Anyone familiar with Beata Heuman’s work—either from following her Instagram feed populated with cheery, inviting interiors, reading her lauded design monograph Every Room Should Sing, or shopping from her collection of whimsical-but-grounded decor—can sense the designer’s personality in every room she touches. Her work is a unique balancing act between playful colors, toile patterns, and plush fabrics, and the characteristics that remind one of home: weathered woods, handwoven rugs, and checkerboard tile in the kitchen.
Her latest project takes those same ideas and puts them to new use at Hôtel de La Boétie in the 8th arrondissement. Heuman’s vision for the hotel, which is managed by hospitality group Touriste, was to turn her residential style up a notch. “I jumped at the opportunity when the owner asked me,” says Heuman. “I always wanted to do a hotel. It’s very different, what’s appropriate for residential versus a hospitality project. I’m interested in going more theatrical and that’s not always suitable for residential work.” With the hotel, she joins a growing number of designers that are leading hospitality concepts. A few years earlier, Touriste brought on another popular designer, Luke Edward Hall, to create Hotel Le Deux Gare across town.

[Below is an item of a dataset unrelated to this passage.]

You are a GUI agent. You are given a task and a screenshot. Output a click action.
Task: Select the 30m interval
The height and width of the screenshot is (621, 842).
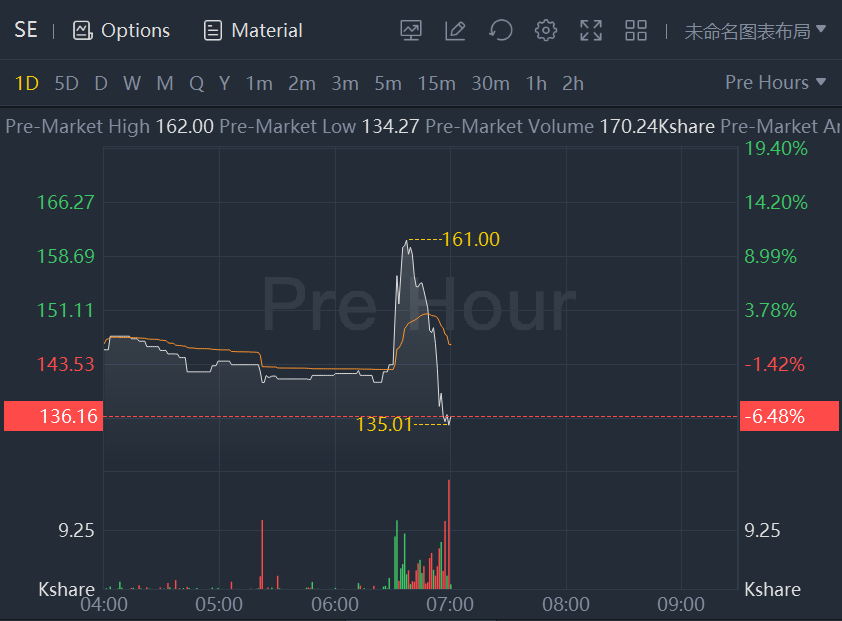490,83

While people seek function in their homes, in a hotel, guests are excited by pomp and circumstance, and by the escapism offered by a stay—something Heuman felt ready to tap into and explore. After studying under acclaimed designer Nicky Haslam for nine years, Heuman started her own firm in 2013 and has since been named an AD100 designer. “I wanted to do something that can be more about the concept. It’s about creating an experience for a few nights, not year-in and year-out,” says Heuman. The 40-key hotel is located just off the Champs-Élysées, and was the perfect size to put the designer’s elevated charm on display. The goal was to make the hotel as much a part of the trip as exploring the city.
“It’s always a balance to be observed,” she explains. In her residential work, a bedroom might include a wooden bedframe set against a wall painted in a saturated color to brighten things up. In the hotel, that same idea is expanded upon. “The headboards are a good example, they have this big swirling pattern that’s very bold and then we repeated that idea in all the rooms. It provides an escapism into something else.” Heuman extends this intention to other rooms, using decorative objects in three different colorways that she’s spread across floors. “I wouldn’t have done that in a residential interior,” she says.

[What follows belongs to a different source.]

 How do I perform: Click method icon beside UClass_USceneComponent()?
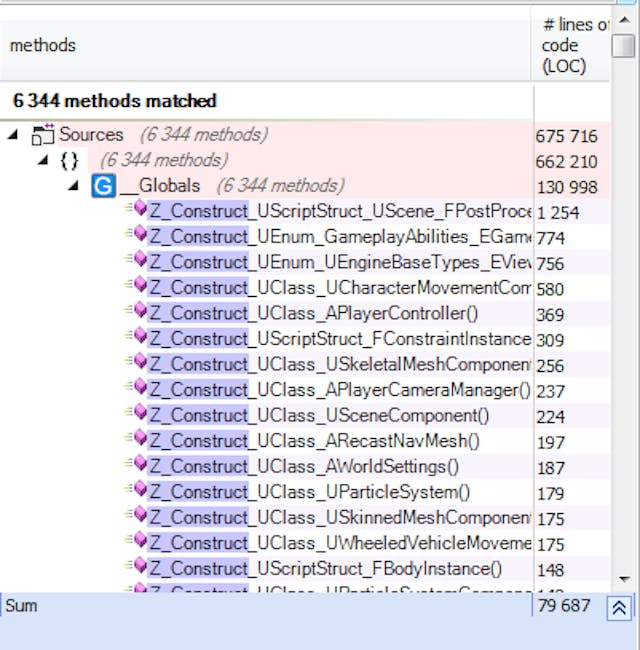(137, 415)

In her residential practice, Heuman’s designs often require her going out and sourcing lots of vintage and antique pieces—an idea that can be difficult to translate to a hotel. While the rooms may feature unique smalls and objét, it’s a whole other task to locate 40 similar-looking vintage sofas or bed frames, instead of choosing to have them all built in a similar style. Aside from the obvious problem with finding 40 identical vintage pieces of anything, taking vintage (read: fragile) pieces and putting them in a hotel is more or less asking for them to be damaged—even if by accident.
The idea of a Paris luxury hotel often conjures up images of a grand stalwart, but Hôtel de La Boétie brings fresh energy to the city’s hotel stage: a designer-driven concept that doesn’t rely on the inertia of tradition, but blazes a new path by creating modern versions of often nostalgic ideas. The small, painted-wood designs Heuman grew up around in Sweden, for instance, are expanded upon here with everything from the headboards to the accents in the common spaces.